• [OPGAVE]:
Schrijf het stuk uit de tekst over botgroei van "Hol, bol of" tot en met "gerichter hersteld worden." opnieuw uit en wijzig daarbij "botten" in "beenderen".

• [AANGELEVERDE TEKST]:
++++++++++

Hol, bol of plat: cellen hebben een voorkeur

Geneeskunde Met het inzicht dat botten liever holvormig groeien, kunnen beschadigingen en breuken gerichter hersteld worden.

Als botcellen mogen kiezen, groeien ze liever hol dan bol.
Als botcellen mogen kiezen, groeien ze liever hol dan bol.

Foto Marieke de Lorijn

Holle en zadelvormige oppervlaktes stimuleren de groei van gekweekte botcellen beter dan bolle of platte oppervlaktes. Dat beschrijven Delftse onderzoekers onder leiding van Amir Zadpoor in Nature Communications. Deze kennis zou van pas kunnen komen in onderzoek naar lichaamseigen protheses voor botten.

De meeste botbreuken genezen vrij makkelijk met een spalkje of gips, maar het lichaam heeft meer hulp nodig als veel botweefsel moet herstellen. Daarbij kan deze nieuwe techniek een toepassing krijgen, zegt Jos Malda: „Denk aan breuken in het gezicht, botontkalking en bottumoren.” Malda is hoogleraar orthopedie aan de Universiteit Utrecht en niet betrokken bij het onderzoek.

++++++++++

• [OEFENGEGEVENS]:
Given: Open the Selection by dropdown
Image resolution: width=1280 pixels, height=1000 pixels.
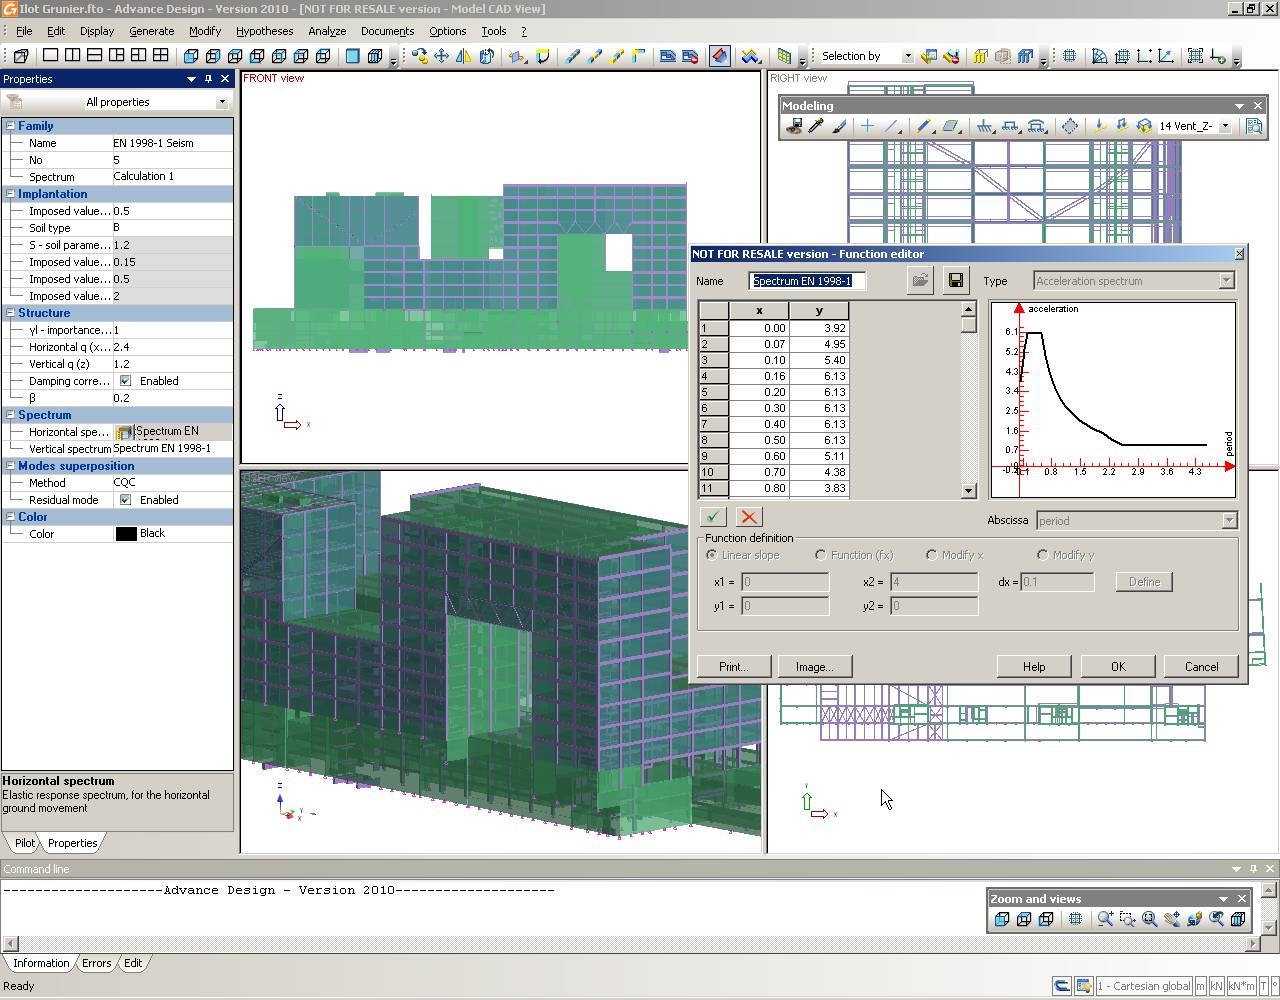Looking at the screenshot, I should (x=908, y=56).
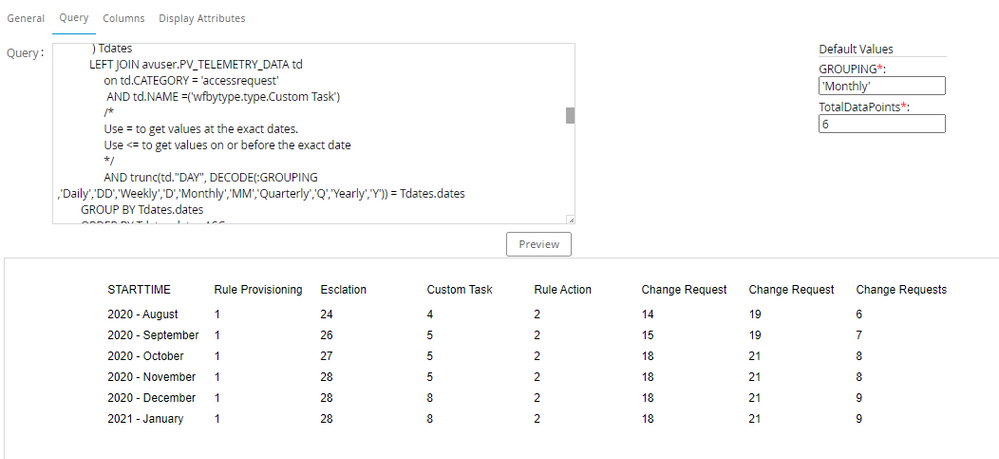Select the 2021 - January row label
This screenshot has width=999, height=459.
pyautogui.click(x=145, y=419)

++++++++++

• [UITWERKING OPGAVE]:
Hol, bol of plat: cellen hebben een voorkeur

Geneeskunde Met het inzicht dat beenderen liever holvormig groeien, kunnen beschadigingen en breuken gerichter hersteld worden.